Ammetto subito le mie colpe. L’inverno sta regalando un mese di gennaio atipico, senza le solite piogge e le giornate di maestrale che deprimono umore e difese immunitarie. Oggi è domenica. Il sole splende. Il termometro, che è un tipetto sveglio con notevole spirito d’osservazione, se ne accorge e passa dalla manciata di gradi del primo mattino ai quasi 20 che permettono una migliore espressione della vita umana su questo pianeta. Dove sono le mie colpe in tutto questo? Presto detto: quando le condizioni sono quelle appena descritte, è un delitto voltare le spalle al mare. Ed è proprio di questo delitto che mi sono macchiato. Ma ho le mie ragioni: quando una splendida persona come Claudio Corsetti mi manda un messaggio carico della sofferenza data dal cielo grigio di una giornata padana con temperatura prossima allo zero… Allora so che è il momento di mostrare solidarietà e soffrire con lui. Devo farlo. Volterò le spalle al mare e andrò a cercare il freddo in quota. Ad Erice. Ovviamente, per quello che permette la zona e la mia filosofia di downsizing applicata a questa domenica mattina.
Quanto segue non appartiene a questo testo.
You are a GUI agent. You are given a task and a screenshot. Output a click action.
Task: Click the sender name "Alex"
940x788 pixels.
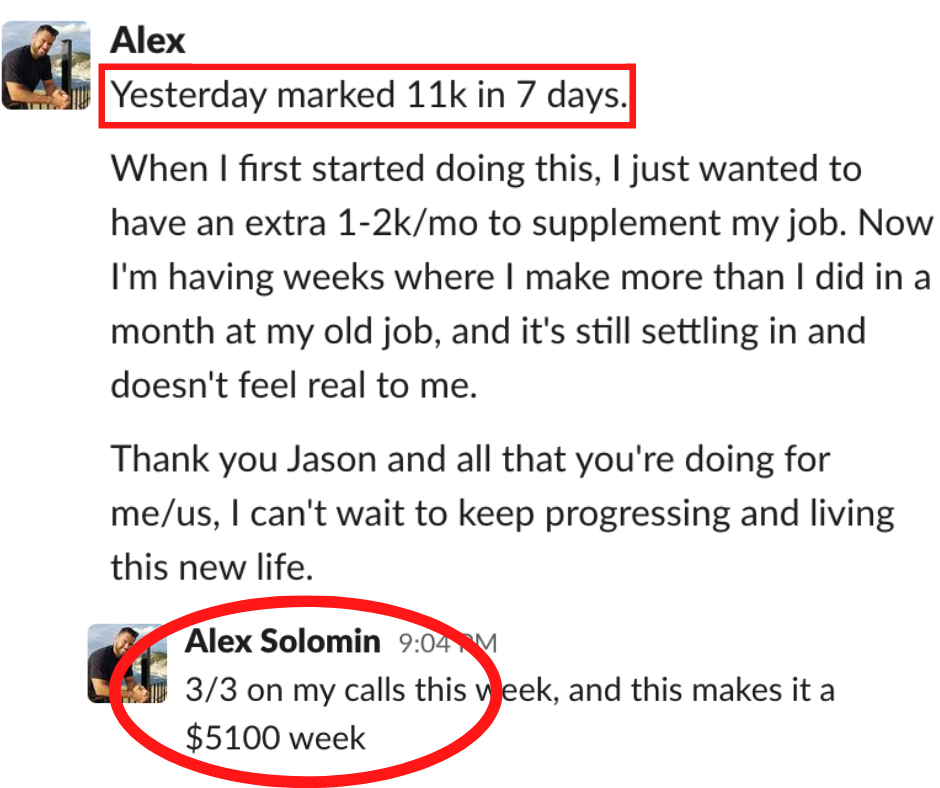147,41
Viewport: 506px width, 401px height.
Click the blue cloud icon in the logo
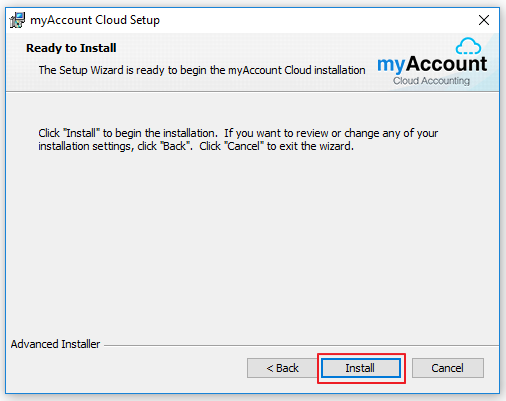coord(468,46)
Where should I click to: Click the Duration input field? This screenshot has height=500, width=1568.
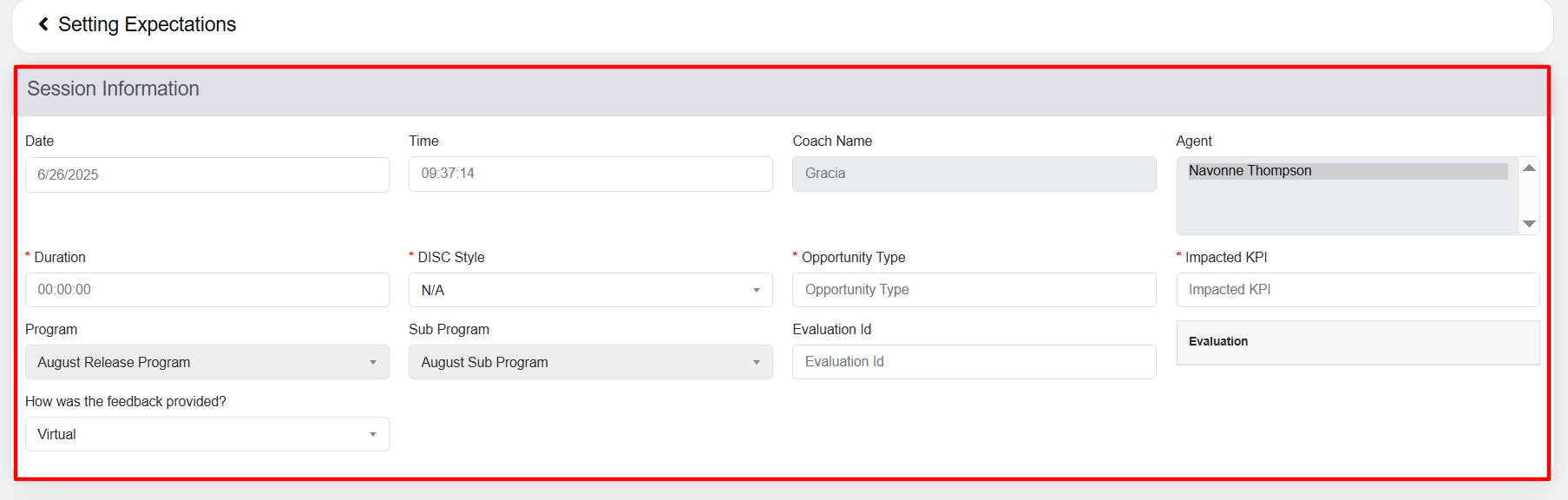pyautogui.click(x=207, y=290)
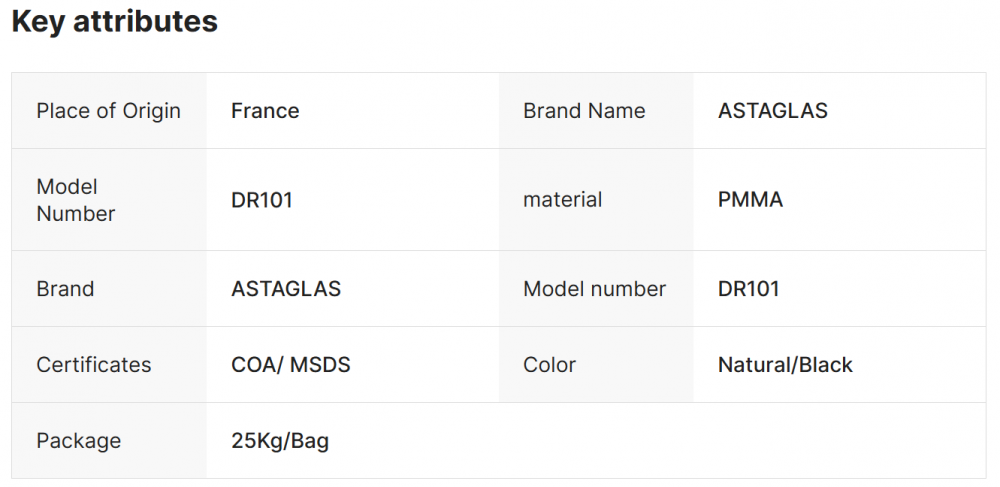Select ASTAGLAS in the Brand Name row
The image size is (1000, 487).
tap(772, 111)
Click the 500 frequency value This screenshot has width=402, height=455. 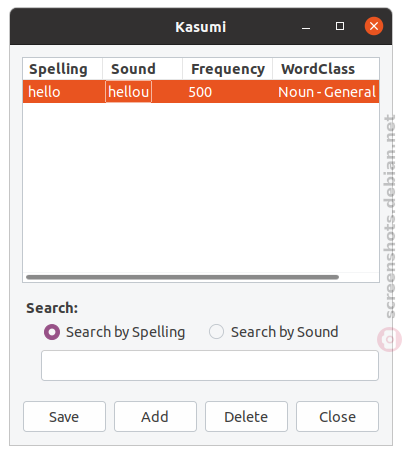[x=200, y=92]
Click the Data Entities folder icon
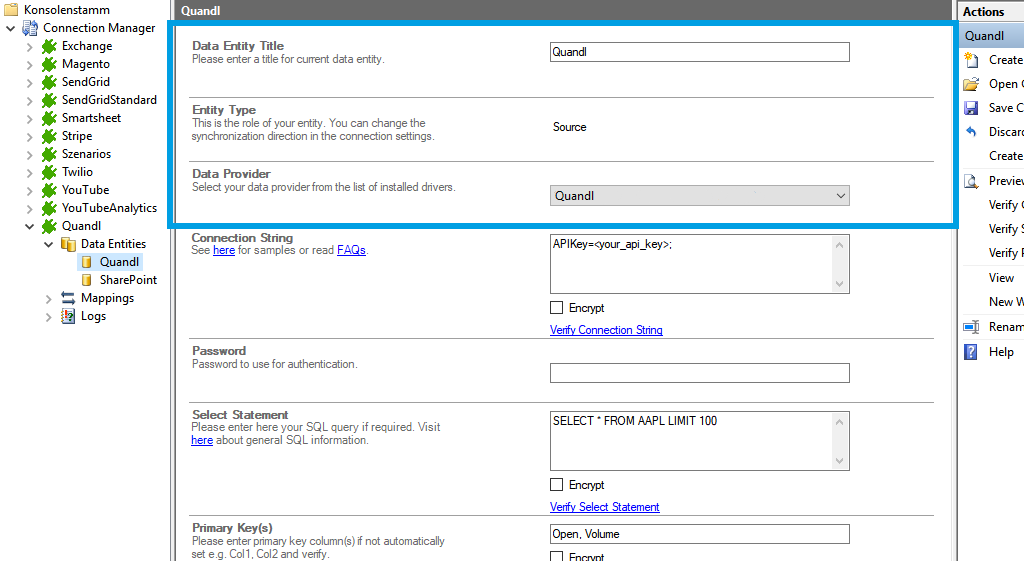 click(68, 244)
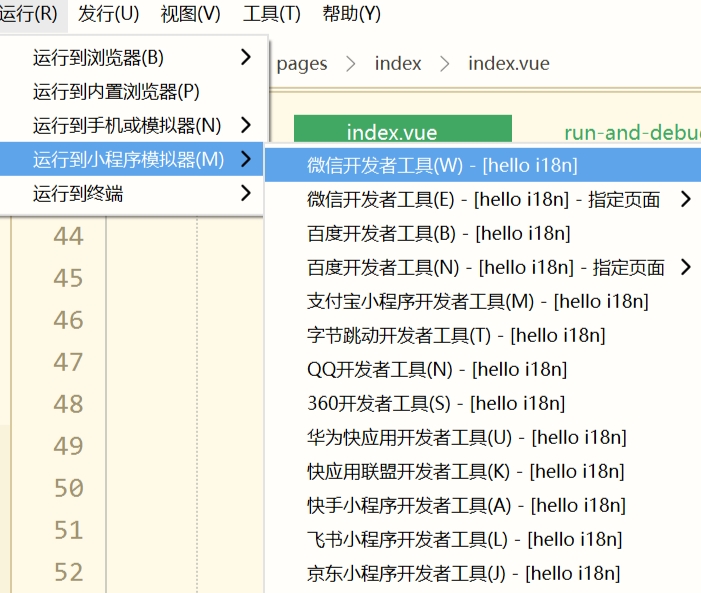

Devo mostrare sostegno agli amici, per cui decido che la mia destinazione di oggi sarà in altura: Erice. Sulla vetta del monte omonimo, ad una sessantina di chilometri da casa ed a 750 metri sul livello del mare, è un meraviglioso borgo che domina Trapani. Luogo prediletto da noi indigeni per cercare il fresco quando l’estate imperversa. Forte di una storia millenaria, tanto che le sue origini vengono fatte risalire al popolo Elimo e, più indietro, ad un gruppo di esuli fuggiti da Troia. Punto di vista privilegiato su questo lembo di Sicilia. Da lassù lo sguardo spazia sull’intera costa: ad est verso San Vito e a sud-ovest verso Marsala. Soffrire sì, ma con dolcezza. E ad Erice la dolcezza è di casa, vedremo perché.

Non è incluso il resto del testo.